Mengingat itu dengan segera ia mengambil kalender untuk memastikan. Matanya membulat sempurna saat melihat tanggal yang seharusnya tamu bulanan nya datang, kini malah terlewati.
Ia sering mengkolom dengan pulpen warna merah setiap tanggal ia mendapat kan tamu bulanannya.
Dan ini? Kolom itu tidak tertera disana. Mulutnya menganga. Hingga membuat Reza terbengong-bengong.
''Kamu kenapa sayang?'' tanya Reza karena melihat Rani dengan mulut menganga menatap ke kalender.
''Hah? Iya! Sore ini kita ke rumah sakit, Bang! Aku mau periksa!'' sahutnya begitu senang.
''Periksa? Periksa apa? Kamu sakit?'' tanya Reza yang saat ini masih tiduran di pangkuan Rani di dalam ruangan Presdir AR Group.
Rani tersenyum manis, manis sekali. Membuat Reza merasa heran dengan tingkah Rani.
''Aku nggak sakit Abang! Udah, tiduran aja! Nanti ku bangunin kalau udah waktunya pulang ya?'' jawab Rani lagi masih dengan senyum tersungging di bibir tipis yang membuat Reza selalu candu.
''Ya, sudah. Abang tidur ya? Ngantuk banget ini.. hooaaamm.. emm.. nyaman nya tidur di pelukan mu sayang! Heemmm..'' gumam Reza dengan cepat mata itu tertutup rapat.
Sementara Rani terkekeh melihat tingkah Reza. ''Kamu akan senang Bang dengan berita ini. Ini yang sedari dulu kamu tunggu-tunggu, akhirnya Allah memberikan nya untukmu, sayangku! Aku sangat mencintaimu Bang Reza. Sangat mencintai mu. Cup!'' Bisik Rani di telinga Reza. Ia mengecup sekilas pipi Wajah tampan yang sedang terlelap dipangkuan nya itu.
Reza tersenyum dalam tidurnya. ''Abang juga sangat mencintai mu sayangku. Sangat mencintai mu..'' bisik Reza dalam hati.
Sore harinya.
Pulang dari kantor, Rani dan Reza tidak pulang kerumah. Padahal rumah sudah menelpon jika ibu Saras telah kembali dari Bogor untuk memantau perkebunan milik mereka disana.
Rani dengan segera menarik tangan Reza untuk masuk kerumah sakit Adam Malik Medan.

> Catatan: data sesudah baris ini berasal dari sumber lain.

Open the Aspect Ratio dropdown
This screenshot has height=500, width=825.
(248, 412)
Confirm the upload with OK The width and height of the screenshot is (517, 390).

Tiba disana Rani mendaftar untuk periksa kandungan. Reza tercenung melihatnya. Ia melihat wajah Rani yang begitu bahagia.
''Apakah Rani hamil?'' gumam Reza dalam hati. Sedari di kantor, istrinya itu tidak berhenti untuk tersenyum membuat Reza menebak jika itu memang benar.
Seutas senyum terbit di bibir tipisnya. Namun dengan sekejap senyum itu surut kembali karena mengingat penyakitnya yang tidak memiliki keturunan.
Mata Reza berkaca-kaca. Ia memegang tangan Rani dengan erat. Rani pun sebaliknya.
Saking senangnya dengan pemikiran nya sendiri, Rani melupakan Reza yang sedang menangisi takdir hidupnya.
__ADS_1
Tiba di depan ruang periksa dokter obigyn, Reza tercenung lagi. Apakah ini benar? Jika tidak, bagaimana?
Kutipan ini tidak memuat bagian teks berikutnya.